Like moving the turntable in Hicks, or opening the closed wallet in Rivera-Padilla, scanning a magnetic stripe on the back of a card “expose[s] to view concealed portions of the [item] or its contents” and is therefore a search.
Second, you might ask, why does it matter? It might seem like this is a really minor question. But I think there’s an important concept in play, and it’s a concept that has come up in a lot of recent cases. I’m thinking of the cases from the Playpen litigation on whether accessing an IP address in a target computer is a search, as well as the recent Georgia case on whether calling 911 from a locked phone is a search. In all of these cases, the government forced information stored from inside an electronic storage device owned by the defendant and brought that information into the government’s possession. In all of the cases, the information was pretty limited, and in all of the cases the courts had to consider whether forcing the revealing of the information was a search.

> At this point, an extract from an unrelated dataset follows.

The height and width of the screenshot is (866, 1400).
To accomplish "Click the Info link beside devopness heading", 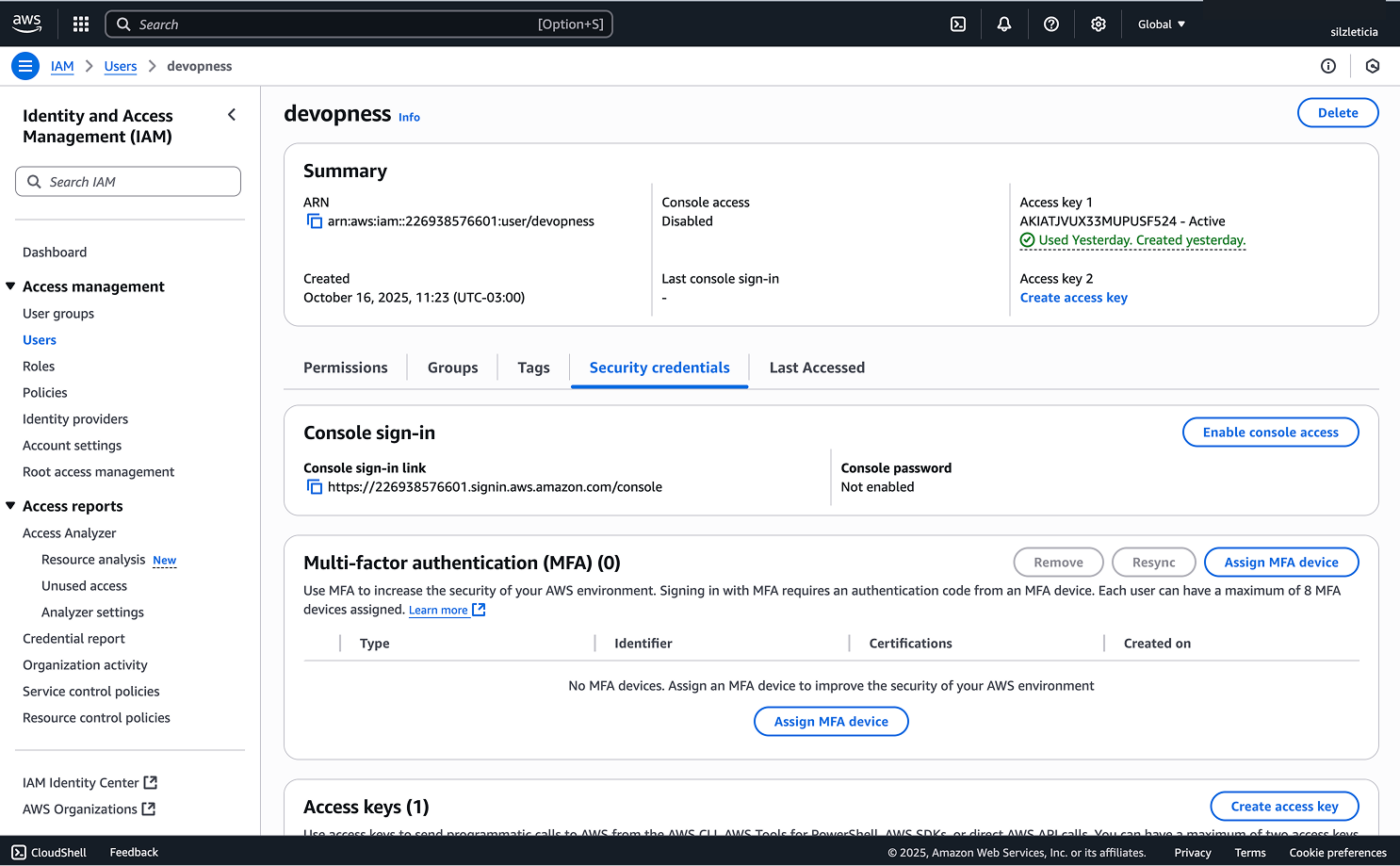I will [409, 117].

A surprising number of courts have said these acts are not searches because they have wrongly focused on the nature of the information obtained rather than how it was obtained. That is leading courts to say that accessing only limited information from inside an electronic storage device is not a search at all. According to these decisions, only retrieving a lot of or particularly important information qualifies as a search.
Not so. As I explained in this 2005 article, I think this is a classic Fourth Amendment search: It’s forcibly exposing information from inside a person’s Fourth Amendment effects, which is as core of a search as you can get. There are some limited contexts where the nature of the information is relevant to the search analysis, but the usual rule, as seen in Hicks, is that the kind or amount of information obtained is irrelevant. The Fourth Amendment protects all “effects” from searches, and there is no de minimis doctrine where breaking in just to get a few small things does not constitute a search.

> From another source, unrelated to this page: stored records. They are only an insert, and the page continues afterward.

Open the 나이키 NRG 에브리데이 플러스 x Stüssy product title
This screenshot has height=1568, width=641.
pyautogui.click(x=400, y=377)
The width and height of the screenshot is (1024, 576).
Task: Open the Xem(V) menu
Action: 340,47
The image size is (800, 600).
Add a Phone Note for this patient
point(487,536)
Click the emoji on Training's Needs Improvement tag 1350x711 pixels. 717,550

Having such a bright-line rule matters, among other reasons, because the bright line keeps courts from eroding Fourth Amendment protections. If a little bit of a search is not a search at all, then courts have the discretion in individual cases to say that this particular case involves so little information that it’s not a search. Because most Fourth Amendment litigation involves the exclusionary rule, and most judges are very reluctant to exclude evidence, such a case-by-case standard puts pressure on courts to take expansive views of the de minimis exception. Maintaining Fourth Amendment protections requires a bright-line rule, and under that bright line rule every compelled access into a suspect’s electronic storage device should be a search.

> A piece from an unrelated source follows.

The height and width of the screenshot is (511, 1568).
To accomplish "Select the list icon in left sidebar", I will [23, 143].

With three circuits ruling on the question in just the last eighteen months, and with all of them holding that scanning isn’t a Fourth Amendment search, I suspect we’ll see more cases soon from other circuits that will grapple with the same question. Perhaps a circuit split will surface down the road.
As always, stay tuned.
UPDATE: A quick search of the Westlaw “cta-briefs” database suggests that the issue is pending before the First Circuit in United States v. Hillaire, No. 15-1692 (appellant’s brief filed June 20, 2016).